Even in a seemingly homogeneous group of students, many differences between students exist. In an inclusive classroom, visible and invisible differences, for instance in class, religion, ethnicity, gender, culture, sexuality or (dis)ability, are not seen as a disadvantage, but are used as a means to increase awareness and to show more perspectives on academic and societal matters.
This may also be used to exemplify that there is not always one correct answer. In an inclusive classroom, this awareness of differences is reflected in the learning goals, the course content and the teaching, learning and assessment methods.
 If the course content is more straightforward or if it is not possible to discuss about it from multiple perspectives, another crucial aspect of inclusive education is to be aware of the implicit assumptions and expectations about teaching and learning. Lecturers and students both have expectations about their role in and out of class, how to work together, what needs to be learned and how it will be assessed. Assumptions are made about what students know and are able to do. When such expectations are not made explicit and assumptions are not checked, this can lead to confusion or unexpected or unwanted behaviour and disappointing results.

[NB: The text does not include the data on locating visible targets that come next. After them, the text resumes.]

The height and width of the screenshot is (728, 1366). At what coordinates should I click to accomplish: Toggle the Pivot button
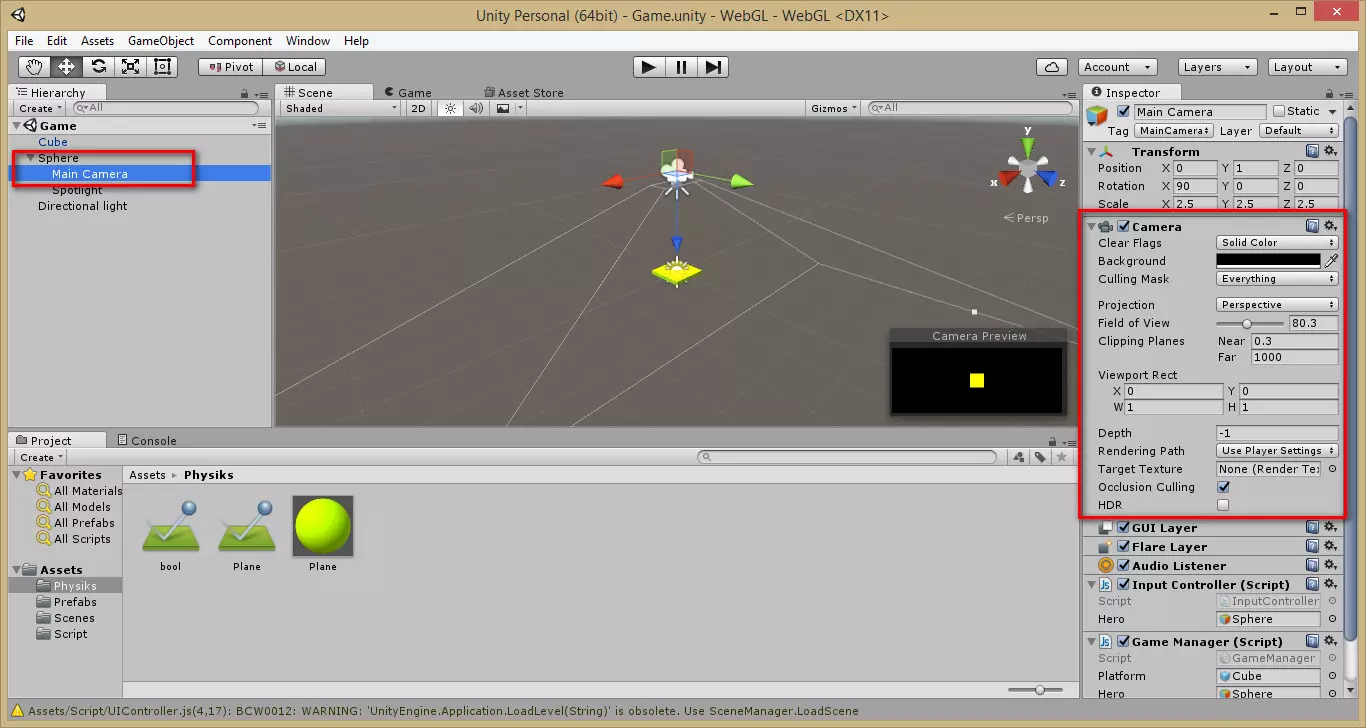pos(230,67)
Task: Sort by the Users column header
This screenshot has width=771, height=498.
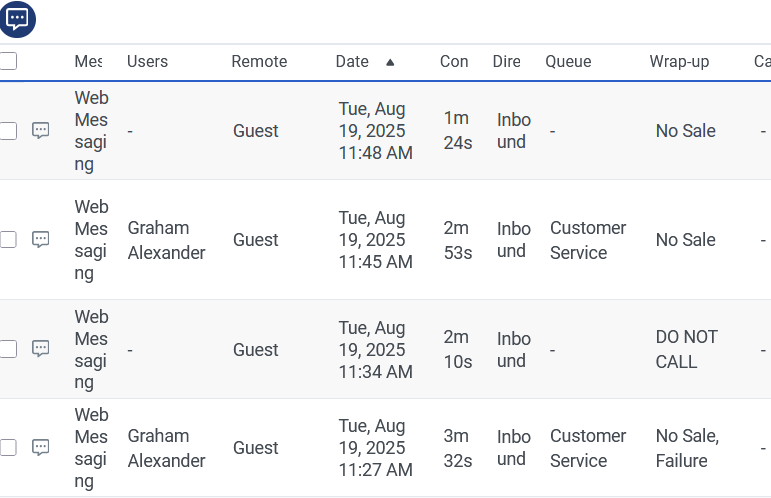Action: coord(147,62)
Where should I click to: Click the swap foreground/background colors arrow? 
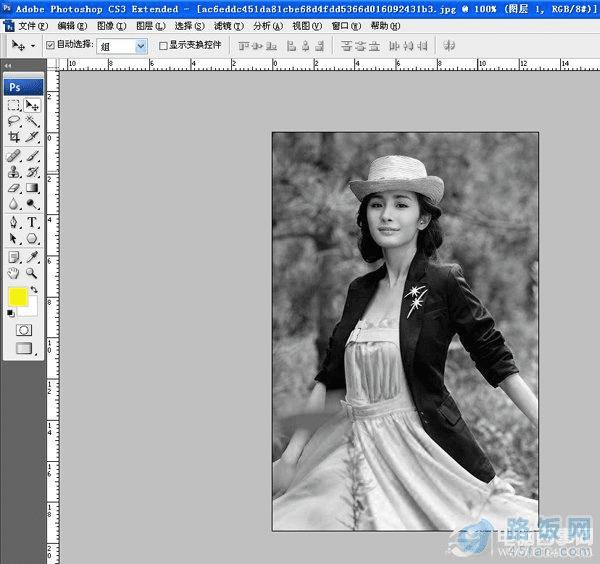point(34,290)
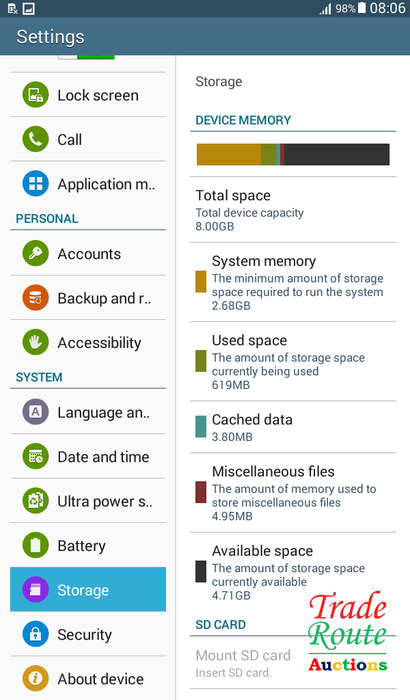Select the Storage menu item
This screenshot has width=410, height=700.
coord(88,589)
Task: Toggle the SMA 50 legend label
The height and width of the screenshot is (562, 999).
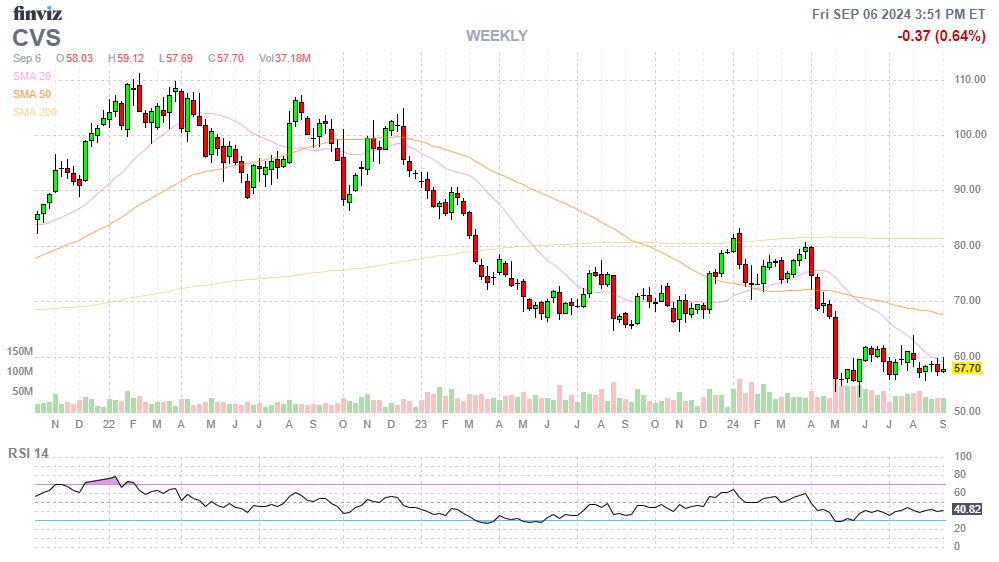Action: (31, 94)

- Be(come) aware of your own (cultural) expectations and assumptions about teaching and learning, for instance, by discussing these with international colleagues or colleagues from different departments.
- Consider the literature that you are using for the course: is there a (or some) diversity in the perspectives and origin of the literature?
- Consider the examples you use in your teaching: are they based on information students should all be able to know about? If you use very specific or local examples, your students may not be able to understand you. In some cases, what a lecturer presents as a problem, may not be perceived as being a problem for students with a different cultural background.
- Find out who your students are and what they expect from the course prior to the course, by using a simple online questionnaire (e.g. in Brightspace).
- Discuss with colleagues how your course relates to their courses, so you can relate your course to the prior knowledge and skills of your students.
- Greet your students when they enter your classroom for the first time, it is a very simple way of showing you are interested.
- During your first meeting with the students reserve some time to ask the students to share with you and/or each other a bit about their educational experience. Have they written essays before (and what do they mean by essay)? Have they worked in groups before or have they given feedback to each other?
- Reserve some time in the first meeting to explain what you expect of the students, how they should, for example, collaborate and especially why you choose certain learning activities. It is not common for all students to share their thoughts, give feedback or work together. Therefore explaining why you find this important may help to increase student understanding.
- When students have to work in groups and you want to mix them based on their cultural diversity, be sure that the mix is relevant for the assignment they are working on. It helps if the assignment asks for different perspectives or experiences that your students may be able to bring forward.
- Ask students about their experiences and examples pertaining to the course content; this may lead to interesting and unexpected discussions, but also enables you to check your assumptions about expected prior knowledge and skills.
- Tell students that if they have specific needs in order to learn well, they can mention this to you (privately) and that you will do your best to help them.
- In big lecture halls, walk around the room and also go to the back of the room. Use a microphone and inform your students you will walk around (managing expectations!). In this way you can also connect with the students in the back.